TASK BRIEF:
Copy exactly the lines that run from the one containing "CHAPTER X. The Lobster Quadrille (127, 1092)" through the end of the entries, both ends included.

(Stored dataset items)
»»

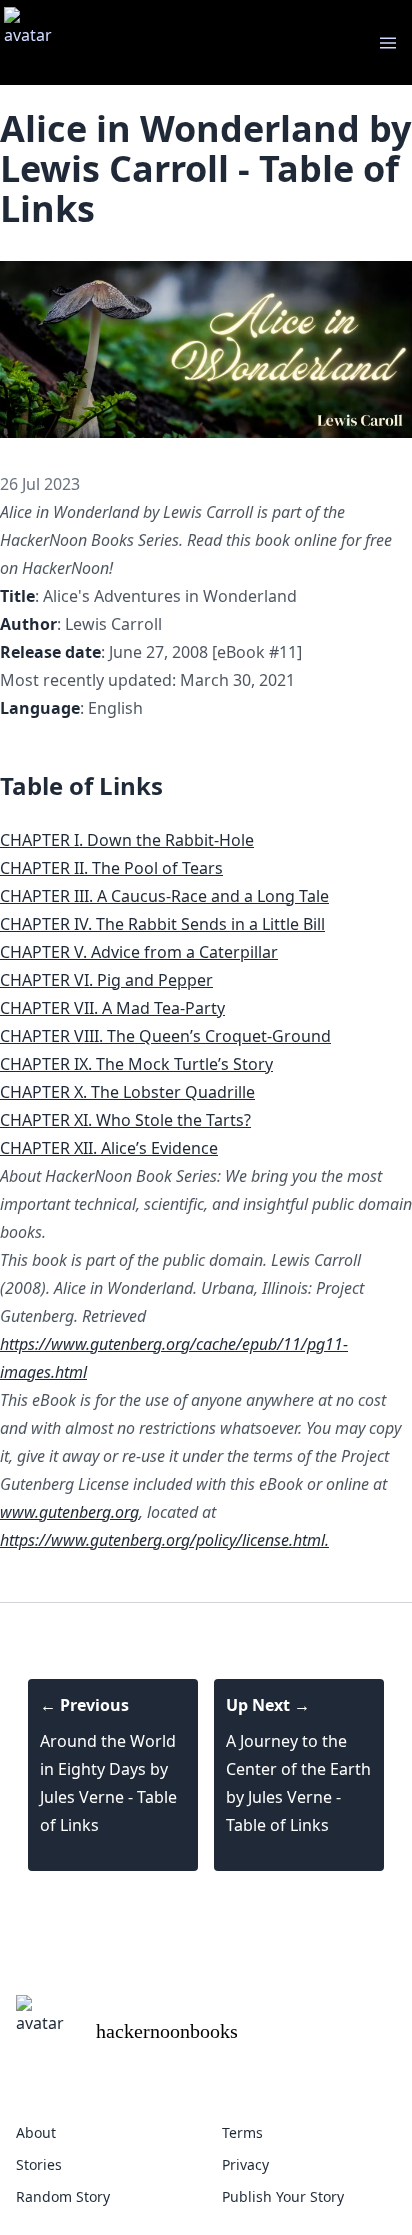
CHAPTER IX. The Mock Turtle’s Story (136, 1064)
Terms (242, 2132)
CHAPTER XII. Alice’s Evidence (109, 1148)
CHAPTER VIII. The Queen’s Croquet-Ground (165, 1036)
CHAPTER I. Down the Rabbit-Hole (127, 840)
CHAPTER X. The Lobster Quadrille (127, 1092)
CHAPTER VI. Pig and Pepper (106, 980)
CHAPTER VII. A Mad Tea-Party (112, 1008)
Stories (39, 2164)
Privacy (245, 2164)
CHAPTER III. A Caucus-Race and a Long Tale (164, 896)
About (36, 2132)
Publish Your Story (283, 2196)
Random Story (63, 2196)
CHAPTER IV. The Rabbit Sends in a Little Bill (162, 924)
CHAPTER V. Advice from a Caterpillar (139, 952)
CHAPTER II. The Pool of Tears (111, 868)
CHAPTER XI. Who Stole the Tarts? (125, 1120)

««

ANSWER TO THIS TASK:
CHAPTER X. The Lobster Quadrille (127, 1092)
CHAPTER VI. Pig and Pepper (106, 980)
CHAPTER VII. A Mad Tea-Party (112, 1008)
Stories (39, 2164)
Privacy (245, 2164)
CHAPTER III. A Caucus-Race and a Long Tale (164, 896)
About (36, 2132)
Publish Your Story (283, 2196)
Random Story (63, 2196)
CHAPTER IV. The Rabbit Sends in a Little Bill (162, 924)
CHAPTER V. Advice from a Caterpillar (139, 952)
CHAPTER II. The Pool of Tears (111, 868)
CHAPTER XI. Who Stole the Tarts? (125, 1120)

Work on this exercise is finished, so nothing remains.